Figure AI's Production Surge Reveals the Hidden Labor Behind Humanoid Robots

Figure AI is ramping up humanoid robot production at an exponential pace, but behind every robot lies a growing network of low-wage workers whose hand movements and household tasks are being converted into training data. CEO Brett Adcock recently shared production data showing Figure manufactured approximately 150 units in April 2026 alone, a dramatic acceleration from single-digit monthly outputs just months earlier. Yet this manufacturing milestone masks a larger, more troubling reality: the data infrastructure required to train these robots depends on a global workforce of thousands earning poverty-adjacent wages while their movements are extracted, labeled, and resold without full transparency.

How Is Figure Training Its Humanoid Robots at Scale?

Figure and competitors like Tesla are facing a critical bottleneck: they need billions of hours of real-world human motion data to train their robots, but collecting this data at scale requires an entirely new labor model. Companies like Micro1, a Palo Alto-based data collection firm, have recruited approximately 4,000 workers across 71 countries to solve this problem. Workers wear head-mounted cameras with LiDAR sensors (light detection and ranging technology that creates 3D maps) to record themselves performing household tasks like folding clothes, loading dishwashers, and opening refrigerators. Each worker submits at least 10 hours of video per week, generating over 160,000 hours of footage monthly.

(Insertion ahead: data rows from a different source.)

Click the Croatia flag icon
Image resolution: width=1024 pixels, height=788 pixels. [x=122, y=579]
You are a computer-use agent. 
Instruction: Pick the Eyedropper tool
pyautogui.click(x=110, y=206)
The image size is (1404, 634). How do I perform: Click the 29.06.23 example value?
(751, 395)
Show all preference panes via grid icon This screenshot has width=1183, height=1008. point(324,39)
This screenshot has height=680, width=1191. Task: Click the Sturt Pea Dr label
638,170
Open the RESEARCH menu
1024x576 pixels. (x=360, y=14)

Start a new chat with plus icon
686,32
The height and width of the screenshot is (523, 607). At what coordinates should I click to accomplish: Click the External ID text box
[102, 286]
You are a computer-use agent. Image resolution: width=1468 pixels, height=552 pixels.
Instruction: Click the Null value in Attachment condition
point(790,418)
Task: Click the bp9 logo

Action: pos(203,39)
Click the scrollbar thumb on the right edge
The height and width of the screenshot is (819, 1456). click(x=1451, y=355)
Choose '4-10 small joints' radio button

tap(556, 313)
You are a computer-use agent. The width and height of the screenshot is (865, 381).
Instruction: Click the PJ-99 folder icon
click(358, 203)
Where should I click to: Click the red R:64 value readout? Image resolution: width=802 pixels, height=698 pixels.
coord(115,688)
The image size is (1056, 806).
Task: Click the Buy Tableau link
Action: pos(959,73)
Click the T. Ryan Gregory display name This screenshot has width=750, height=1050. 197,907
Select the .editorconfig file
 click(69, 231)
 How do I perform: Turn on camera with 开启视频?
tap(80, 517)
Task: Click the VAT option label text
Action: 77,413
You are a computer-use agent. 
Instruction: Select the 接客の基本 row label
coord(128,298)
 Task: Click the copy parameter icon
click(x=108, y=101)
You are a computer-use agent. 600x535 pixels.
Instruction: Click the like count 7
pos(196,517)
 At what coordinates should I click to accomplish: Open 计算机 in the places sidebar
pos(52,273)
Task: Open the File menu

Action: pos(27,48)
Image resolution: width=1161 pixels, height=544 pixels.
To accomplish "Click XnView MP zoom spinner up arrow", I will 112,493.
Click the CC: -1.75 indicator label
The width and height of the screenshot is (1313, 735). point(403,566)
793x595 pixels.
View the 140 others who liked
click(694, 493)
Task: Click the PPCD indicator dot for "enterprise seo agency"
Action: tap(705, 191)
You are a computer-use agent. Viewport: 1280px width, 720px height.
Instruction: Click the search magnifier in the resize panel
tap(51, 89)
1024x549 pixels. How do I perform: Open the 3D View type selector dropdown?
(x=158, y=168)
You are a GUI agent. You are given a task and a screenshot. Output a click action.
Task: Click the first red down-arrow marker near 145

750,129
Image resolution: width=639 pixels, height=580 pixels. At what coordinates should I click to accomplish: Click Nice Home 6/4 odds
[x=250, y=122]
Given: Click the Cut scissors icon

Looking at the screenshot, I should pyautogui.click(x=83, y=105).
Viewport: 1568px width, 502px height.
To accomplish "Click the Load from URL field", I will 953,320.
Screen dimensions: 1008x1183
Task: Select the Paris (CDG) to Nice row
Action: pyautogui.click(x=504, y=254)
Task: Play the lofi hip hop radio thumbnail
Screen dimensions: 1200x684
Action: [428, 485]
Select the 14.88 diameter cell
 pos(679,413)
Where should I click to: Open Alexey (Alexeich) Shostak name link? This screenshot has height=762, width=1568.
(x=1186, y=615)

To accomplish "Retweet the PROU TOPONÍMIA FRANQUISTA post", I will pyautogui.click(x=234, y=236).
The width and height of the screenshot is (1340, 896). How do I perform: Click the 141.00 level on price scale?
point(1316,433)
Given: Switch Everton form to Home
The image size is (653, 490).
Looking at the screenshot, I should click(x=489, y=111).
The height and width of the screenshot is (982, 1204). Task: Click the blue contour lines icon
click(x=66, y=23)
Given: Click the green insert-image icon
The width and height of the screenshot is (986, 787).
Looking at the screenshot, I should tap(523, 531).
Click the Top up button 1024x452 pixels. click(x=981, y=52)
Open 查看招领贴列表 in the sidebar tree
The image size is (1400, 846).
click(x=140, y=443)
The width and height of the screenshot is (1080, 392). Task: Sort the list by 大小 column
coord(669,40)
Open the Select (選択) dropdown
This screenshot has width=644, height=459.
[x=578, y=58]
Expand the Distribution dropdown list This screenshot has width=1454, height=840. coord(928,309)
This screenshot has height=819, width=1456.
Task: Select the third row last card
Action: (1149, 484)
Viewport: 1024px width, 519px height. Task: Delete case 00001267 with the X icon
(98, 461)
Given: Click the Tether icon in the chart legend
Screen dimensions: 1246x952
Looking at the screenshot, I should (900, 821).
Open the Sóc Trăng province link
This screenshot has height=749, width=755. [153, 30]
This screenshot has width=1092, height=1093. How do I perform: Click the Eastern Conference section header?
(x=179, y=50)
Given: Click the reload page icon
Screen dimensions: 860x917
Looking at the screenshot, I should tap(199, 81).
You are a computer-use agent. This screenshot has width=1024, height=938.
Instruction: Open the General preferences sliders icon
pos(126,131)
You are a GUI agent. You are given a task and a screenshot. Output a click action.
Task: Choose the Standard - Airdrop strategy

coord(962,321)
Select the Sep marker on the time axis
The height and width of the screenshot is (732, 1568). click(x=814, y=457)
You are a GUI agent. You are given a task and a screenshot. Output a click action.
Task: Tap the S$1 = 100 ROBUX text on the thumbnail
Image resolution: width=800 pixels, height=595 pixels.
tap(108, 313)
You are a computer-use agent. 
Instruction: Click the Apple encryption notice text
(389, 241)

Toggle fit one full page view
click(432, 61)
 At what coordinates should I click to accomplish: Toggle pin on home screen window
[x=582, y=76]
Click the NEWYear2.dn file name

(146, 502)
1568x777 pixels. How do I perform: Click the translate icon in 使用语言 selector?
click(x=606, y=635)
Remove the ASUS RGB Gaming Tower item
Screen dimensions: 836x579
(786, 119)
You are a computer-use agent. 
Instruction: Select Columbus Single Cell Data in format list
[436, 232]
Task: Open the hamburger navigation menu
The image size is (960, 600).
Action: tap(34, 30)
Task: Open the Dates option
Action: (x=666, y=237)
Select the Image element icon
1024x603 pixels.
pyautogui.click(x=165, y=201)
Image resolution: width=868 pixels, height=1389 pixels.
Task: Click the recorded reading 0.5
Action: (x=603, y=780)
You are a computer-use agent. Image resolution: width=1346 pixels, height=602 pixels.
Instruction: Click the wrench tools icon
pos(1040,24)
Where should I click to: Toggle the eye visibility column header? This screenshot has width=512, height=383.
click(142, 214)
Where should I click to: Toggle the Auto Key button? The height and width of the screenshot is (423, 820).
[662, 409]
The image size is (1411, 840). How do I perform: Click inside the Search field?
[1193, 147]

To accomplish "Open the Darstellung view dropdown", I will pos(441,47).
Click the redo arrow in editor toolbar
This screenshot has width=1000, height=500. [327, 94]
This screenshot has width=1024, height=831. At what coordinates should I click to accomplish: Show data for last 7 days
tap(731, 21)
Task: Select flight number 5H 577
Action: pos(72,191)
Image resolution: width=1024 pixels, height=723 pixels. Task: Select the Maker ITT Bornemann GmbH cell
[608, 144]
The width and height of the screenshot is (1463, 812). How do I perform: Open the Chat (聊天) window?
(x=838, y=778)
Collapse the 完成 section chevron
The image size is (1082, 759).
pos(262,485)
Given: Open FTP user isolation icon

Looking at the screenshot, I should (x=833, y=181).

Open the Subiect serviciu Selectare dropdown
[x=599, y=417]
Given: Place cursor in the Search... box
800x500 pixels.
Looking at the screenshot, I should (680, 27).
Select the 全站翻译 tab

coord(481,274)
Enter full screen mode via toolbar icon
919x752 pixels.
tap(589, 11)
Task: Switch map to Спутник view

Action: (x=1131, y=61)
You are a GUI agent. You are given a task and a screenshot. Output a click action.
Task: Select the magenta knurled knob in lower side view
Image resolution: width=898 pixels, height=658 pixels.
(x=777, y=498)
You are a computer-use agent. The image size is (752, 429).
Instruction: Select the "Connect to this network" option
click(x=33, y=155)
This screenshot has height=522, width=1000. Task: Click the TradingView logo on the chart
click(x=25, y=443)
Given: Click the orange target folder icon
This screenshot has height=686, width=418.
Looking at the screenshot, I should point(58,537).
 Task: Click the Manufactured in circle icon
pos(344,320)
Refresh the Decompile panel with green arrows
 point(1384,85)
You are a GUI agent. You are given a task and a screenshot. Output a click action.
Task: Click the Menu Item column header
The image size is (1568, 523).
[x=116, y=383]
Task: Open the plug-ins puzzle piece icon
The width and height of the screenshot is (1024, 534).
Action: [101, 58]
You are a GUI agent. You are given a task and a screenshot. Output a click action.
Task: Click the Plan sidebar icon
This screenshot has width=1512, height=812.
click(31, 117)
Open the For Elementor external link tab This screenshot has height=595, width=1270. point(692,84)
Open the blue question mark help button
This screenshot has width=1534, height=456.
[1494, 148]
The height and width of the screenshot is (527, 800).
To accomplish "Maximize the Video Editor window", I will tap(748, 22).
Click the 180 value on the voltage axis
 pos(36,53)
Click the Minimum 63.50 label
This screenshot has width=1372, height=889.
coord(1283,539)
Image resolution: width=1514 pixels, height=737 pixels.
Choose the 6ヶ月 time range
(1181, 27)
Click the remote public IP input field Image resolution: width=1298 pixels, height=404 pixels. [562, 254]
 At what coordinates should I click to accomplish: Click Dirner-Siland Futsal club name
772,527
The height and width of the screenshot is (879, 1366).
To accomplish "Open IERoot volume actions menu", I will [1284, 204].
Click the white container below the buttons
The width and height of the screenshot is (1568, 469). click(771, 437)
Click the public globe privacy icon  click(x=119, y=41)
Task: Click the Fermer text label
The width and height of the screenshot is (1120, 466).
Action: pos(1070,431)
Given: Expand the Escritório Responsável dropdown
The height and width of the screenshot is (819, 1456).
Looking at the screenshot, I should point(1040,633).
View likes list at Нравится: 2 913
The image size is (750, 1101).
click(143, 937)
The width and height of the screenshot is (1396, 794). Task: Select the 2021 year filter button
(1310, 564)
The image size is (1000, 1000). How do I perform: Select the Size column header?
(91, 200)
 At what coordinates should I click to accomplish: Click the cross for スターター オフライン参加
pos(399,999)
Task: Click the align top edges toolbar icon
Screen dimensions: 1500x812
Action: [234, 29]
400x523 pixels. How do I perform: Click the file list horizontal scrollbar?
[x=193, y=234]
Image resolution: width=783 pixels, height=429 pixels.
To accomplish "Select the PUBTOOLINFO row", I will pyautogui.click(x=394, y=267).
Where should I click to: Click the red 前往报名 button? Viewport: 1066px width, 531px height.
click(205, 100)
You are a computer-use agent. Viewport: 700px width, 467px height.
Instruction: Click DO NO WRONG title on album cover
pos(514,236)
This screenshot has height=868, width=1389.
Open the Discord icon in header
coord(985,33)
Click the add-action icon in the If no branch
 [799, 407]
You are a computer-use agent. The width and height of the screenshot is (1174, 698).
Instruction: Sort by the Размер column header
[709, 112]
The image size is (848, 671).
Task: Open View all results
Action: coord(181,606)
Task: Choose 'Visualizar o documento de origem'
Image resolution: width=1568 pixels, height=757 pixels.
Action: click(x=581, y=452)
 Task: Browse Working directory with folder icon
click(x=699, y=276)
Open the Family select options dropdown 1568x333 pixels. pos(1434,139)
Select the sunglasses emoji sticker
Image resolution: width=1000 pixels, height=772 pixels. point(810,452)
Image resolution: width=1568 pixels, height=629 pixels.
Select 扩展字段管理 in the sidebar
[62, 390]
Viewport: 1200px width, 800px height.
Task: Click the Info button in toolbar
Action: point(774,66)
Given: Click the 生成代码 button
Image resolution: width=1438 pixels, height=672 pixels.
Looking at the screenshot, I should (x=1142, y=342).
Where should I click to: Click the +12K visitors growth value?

The process is more invasive than it sounds. Candidates first interview with an AI agent named Zara, who assesses their suitability and requests a trial video. Upon approval, workers receive a headband mount, recording guide, and task checklist. The instructions require hands to remain visible at all times and movements to occur at a "natural pace," yet workers report that natural speed appears too fast on camera, forcing them to deliberately slow down until their movements resemble "sleepwalking". After submission, videos undergo dual review by AI and human reviewers, with only about half of submissions ultimately approved. Rejection reasons include insufficient lighting, hands moving out of frame, movements that are too fast, or unauthorized objects in the background.

Why Are Workers Paid So Differently Across Countries?

The compensation structure reveals a stark geographic hierarchy. Workers in the United States can earn three times more than workers in India or Vietnam for identical tasks, such as folding clothes. This disparity exists because robot companies assume U.S. consumers will be the first to purchase humanoid robots, making operational environment data from American homes more valuable than data from Chennai or Manila. A tutor in New Delhi named Arjun reported that it typically takes him an hour to brainstorm enough household tasks to fill a 15-minute recording, yet he earns only $15 per hour, a wage that is competitive in Nairobi or Manila but pales in comparison to the billions of dollars invested in robotics companies.

The information asymmetry compounds the problem. Micro1 does not disclose its client list to workers, citing confidentiality, and workers remain unclear about how their data will be stored or whether it will be resold to third parties. Workers sign agreements and receive payment, but they occupy the bottom of an information chain with little knowledge of the full scope of their participation.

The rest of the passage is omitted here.